Keith turns his head to the camera and smiles. Keith turns his head to the camera and smiles.

“Chicago has to continue to be economically viable, interesting, diverse, entrepreneurial and fun. If we can do those things, we’ll still be one of the strongest, most powerful cities in the world."

Keith Lord

Keith Lord is president of a real estate corporation specializing in urban infill, adaptive re-use brokerage, design, and development. He makes a living by understanding the market potential of a given place.  It’s an equation that shifts as the needs and desires of residents and business change over time, along with what the market in a given place can actually support.


As the Chicago region looks to 2050, Lord said the region is in a time of transition. With changing demographics and technological shifts, he said, communities in the region need to keep up with the changes to survive. “If you can’t change, you go away,” he said. “And if you deny that change is happening, that’s a problem.”


Lord said communities need to be resilient to changes in where people want to live, how they get from one place to another, how they shop, and how they work. But long-range planning needs to be a priority.


“Chicago has to continue to be economically viable, interesting, diverse, entrepreneurial and fun. If we can do those things, we’ll still be one of the strongest, most powerful cities in the world,” he said.


And outside of the city, as more people show a preference for walkable communities, he said some suburbs are keeping up with demand. Other communities, he said, should think about how retail needs to change. “What can a mall be repurposed for? It can be repurposed for medical, senior housing, residential, industrial,” Lord said.
■ ■ ■ ■ ■
● Study questions:
A. Please copy the Keith Lord profile word for word between "As the Chicago" and "be a priority.", inclusive.
B. Answer these questions from the Keith Lord profile.
(i) What does the real estate corporation Keith Lord leads specialize in?
(ii) What year is the Chicago region looking to?
(iii) What uses does Lord say a mall can be repurposed for?

● Material provided:
■ ■ ■ ■ ■
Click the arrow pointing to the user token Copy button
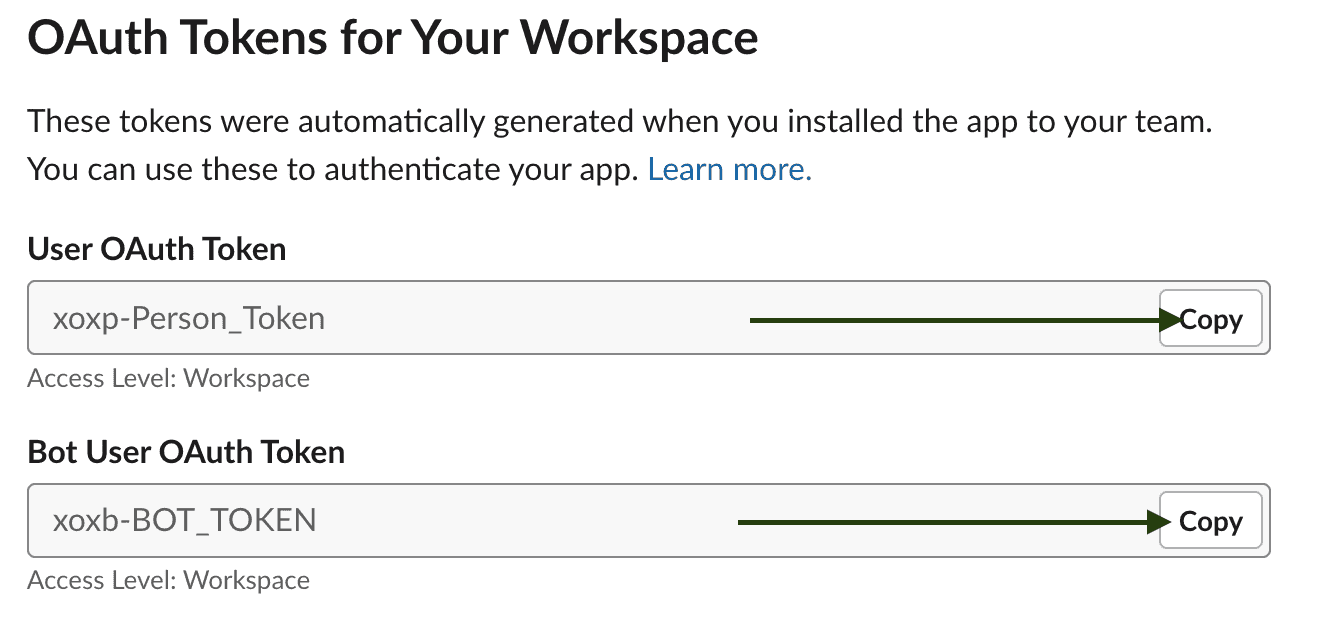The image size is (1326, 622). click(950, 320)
■ ■ ■ ■ ■
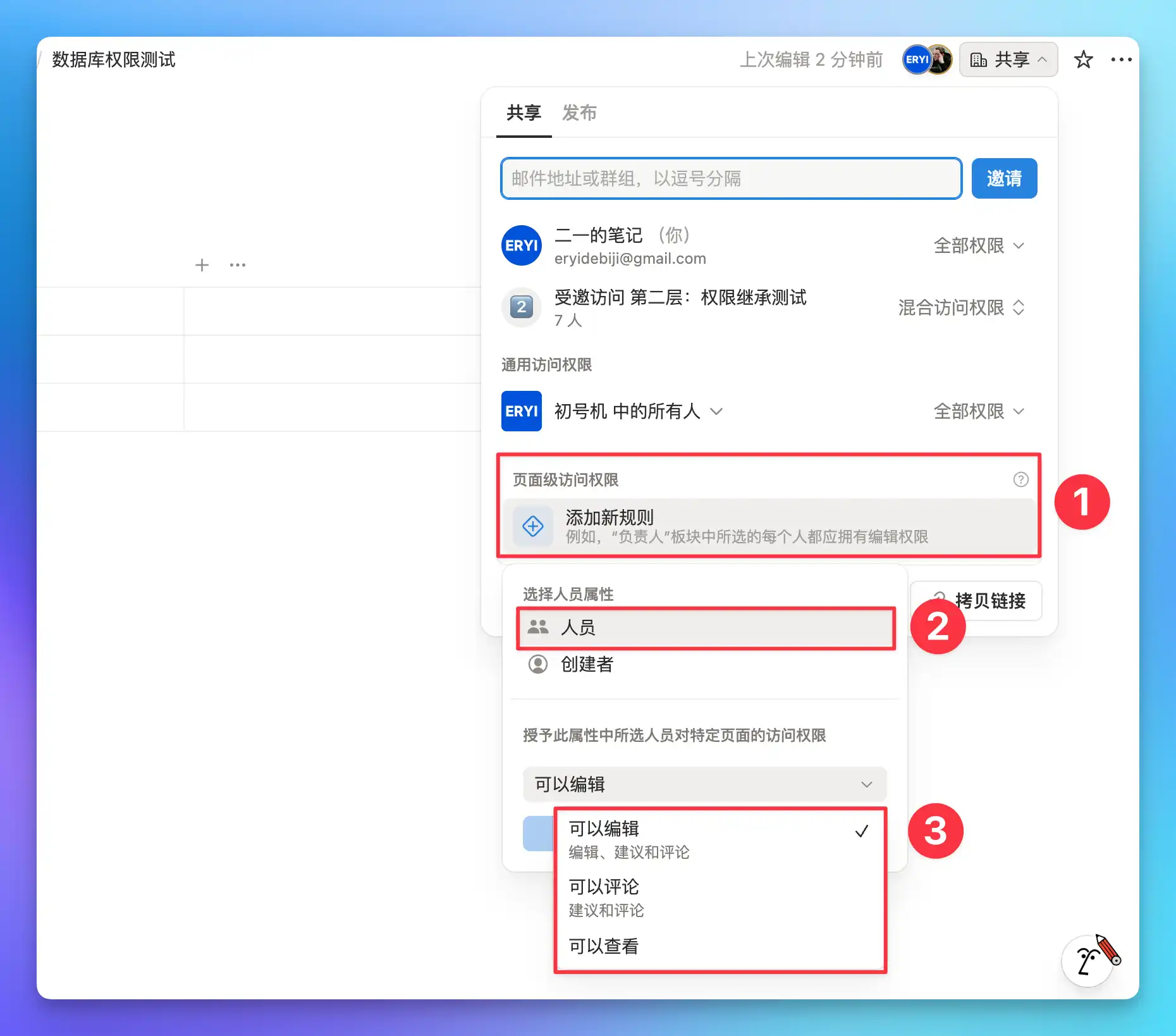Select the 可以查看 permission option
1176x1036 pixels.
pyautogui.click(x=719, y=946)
■ ■ ■ ■ ■
● Answers by item:
A.
As the Chicago region looks to 2050, Lord said the region is in a time of transition. With changing demographics and technological shifts, he said, communities in the region need to keep up with the changes to survive. “If you can’t change, you go away,” he said. “And if you deny that change is happening, that’s a problem.”


Lord said communities need to be resilient to changes in where people want to live, how they get from one place to another, how they shop, and how they work. But long-range planning needs to be a priority.

B.
(i) Urban infill, adaptive re-use brokerage, design, and development.
(ii) 2050.
(iii) Medical, senior housing, residential, and industrial.